━━━━━ Source information ━━━━━

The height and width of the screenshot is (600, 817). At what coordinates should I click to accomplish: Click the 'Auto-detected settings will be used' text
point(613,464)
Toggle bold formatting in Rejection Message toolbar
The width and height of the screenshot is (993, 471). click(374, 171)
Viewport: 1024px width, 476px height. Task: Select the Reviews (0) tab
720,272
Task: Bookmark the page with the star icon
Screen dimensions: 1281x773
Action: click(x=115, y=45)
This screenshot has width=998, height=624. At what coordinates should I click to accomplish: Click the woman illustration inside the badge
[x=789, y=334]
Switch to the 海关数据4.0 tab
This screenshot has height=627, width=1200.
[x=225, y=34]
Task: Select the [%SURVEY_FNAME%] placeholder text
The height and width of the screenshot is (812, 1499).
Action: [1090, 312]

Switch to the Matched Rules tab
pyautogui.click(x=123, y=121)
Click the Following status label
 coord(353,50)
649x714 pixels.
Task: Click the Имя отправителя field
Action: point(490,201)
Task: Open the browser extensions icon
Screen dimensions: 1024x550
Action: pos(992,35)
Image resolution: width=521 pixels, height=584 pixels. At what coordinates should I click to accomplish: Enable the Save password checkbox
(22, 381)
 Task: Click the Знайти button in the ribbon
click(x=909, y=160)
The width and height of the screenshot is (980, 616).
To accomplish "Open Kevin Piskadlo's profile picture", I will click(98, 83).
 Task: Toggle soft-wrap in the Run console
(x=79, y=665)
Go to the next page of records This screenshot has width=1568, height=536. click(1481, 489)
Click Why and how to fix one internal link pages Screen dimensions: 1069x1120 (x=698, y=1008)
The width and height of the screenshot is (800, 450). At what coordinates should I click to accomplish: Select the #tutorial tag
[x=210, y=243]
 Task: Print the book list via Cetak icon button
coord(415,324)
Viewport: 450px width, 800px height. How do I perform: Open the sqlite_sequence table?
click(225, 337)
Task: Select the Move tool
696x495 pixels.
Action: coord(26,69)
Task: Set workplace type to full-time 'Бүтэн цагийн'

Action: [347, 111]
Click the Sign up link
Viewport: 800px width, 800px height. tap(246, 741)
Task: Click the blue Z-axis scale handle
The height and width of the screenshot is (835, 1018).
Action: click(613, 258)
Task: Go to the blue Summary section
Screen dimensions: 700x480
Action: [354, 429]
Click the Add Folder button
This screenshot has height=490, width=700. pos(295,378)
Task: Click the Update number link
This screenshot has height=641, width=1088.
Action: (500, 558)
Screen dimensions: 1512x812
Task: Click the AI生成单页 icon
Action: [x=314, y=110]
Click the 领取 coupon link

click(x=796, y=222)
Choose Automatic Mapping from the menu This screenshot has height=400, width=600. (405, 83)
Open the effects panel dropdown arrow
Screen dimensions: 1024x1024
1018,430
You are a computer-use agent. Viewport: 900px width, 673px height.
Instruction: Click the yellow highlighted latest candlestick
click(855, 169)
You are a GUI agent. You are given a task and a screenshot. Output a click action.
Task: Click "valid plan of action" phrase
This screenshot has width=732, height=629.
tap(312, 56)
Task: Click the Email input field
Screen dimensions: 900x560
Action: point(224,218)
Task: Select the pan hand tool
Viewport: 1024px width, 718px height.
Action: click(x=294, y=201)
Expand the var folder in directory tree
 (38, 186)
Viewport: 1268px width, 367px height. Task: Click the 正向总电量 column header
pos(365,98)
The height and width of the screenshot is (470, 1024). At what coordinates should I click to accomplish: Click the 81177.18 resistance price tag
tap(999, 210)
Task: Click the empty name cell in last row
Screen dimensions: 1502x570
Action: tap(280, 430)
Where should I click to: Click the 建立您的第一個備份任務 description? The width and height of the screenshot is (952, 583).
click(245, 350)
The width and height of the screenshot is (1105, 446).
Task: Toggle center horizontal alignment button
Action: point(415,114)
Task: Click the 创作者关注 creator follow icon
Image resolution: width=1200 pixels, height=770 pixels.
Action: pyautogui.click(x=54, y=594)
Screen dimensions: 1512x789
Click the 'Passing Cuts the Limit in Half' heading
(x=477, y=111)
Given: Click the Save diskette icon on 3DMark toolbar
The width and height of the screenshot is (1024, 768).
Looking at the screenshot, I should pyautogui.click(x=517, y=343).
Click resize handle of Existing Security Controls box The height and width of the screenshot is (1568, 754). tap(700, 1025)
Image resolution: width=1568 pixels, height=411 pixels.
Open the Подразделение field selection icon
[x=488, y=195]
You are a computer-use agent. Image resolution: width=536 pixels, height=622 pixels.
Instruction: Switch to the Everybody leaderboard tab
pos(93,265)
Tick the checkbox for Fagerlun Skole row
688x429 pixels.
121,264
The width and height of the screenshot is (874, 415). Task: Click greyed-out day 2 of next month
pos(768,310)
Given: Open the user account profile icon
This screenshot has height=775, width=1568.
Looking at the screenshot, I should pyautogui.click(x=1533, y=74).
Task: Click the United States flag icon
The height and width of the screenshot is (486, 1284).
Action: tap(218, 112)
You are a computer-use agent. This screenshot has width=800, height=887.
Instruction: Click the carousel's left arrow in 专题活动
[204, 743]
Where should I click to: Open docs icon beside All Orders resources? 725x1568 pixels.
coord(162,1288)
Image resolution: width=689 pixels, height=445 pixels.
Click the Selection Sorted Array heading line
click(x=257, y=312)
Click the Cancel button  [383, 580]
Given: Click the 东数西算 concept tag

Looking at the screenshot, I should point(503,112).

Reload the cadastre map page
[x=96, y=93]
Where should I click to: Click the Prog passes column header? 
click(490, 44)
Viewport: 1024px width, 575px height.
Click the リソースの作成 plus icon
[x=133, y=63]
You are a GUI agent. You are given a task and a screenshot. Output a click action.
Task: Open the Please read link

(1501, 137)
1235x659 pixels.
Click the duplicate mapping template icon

━━━━━

### [Exercise]
Whenever the word "handle" occurs in a line above, copy that line.

### [Exercise result]
Task: Click the blue Z-axis scale handle
Click resize handle of Existing Security Controls box The height and width of the screenshot is (1568, 754). tap(700, 1025)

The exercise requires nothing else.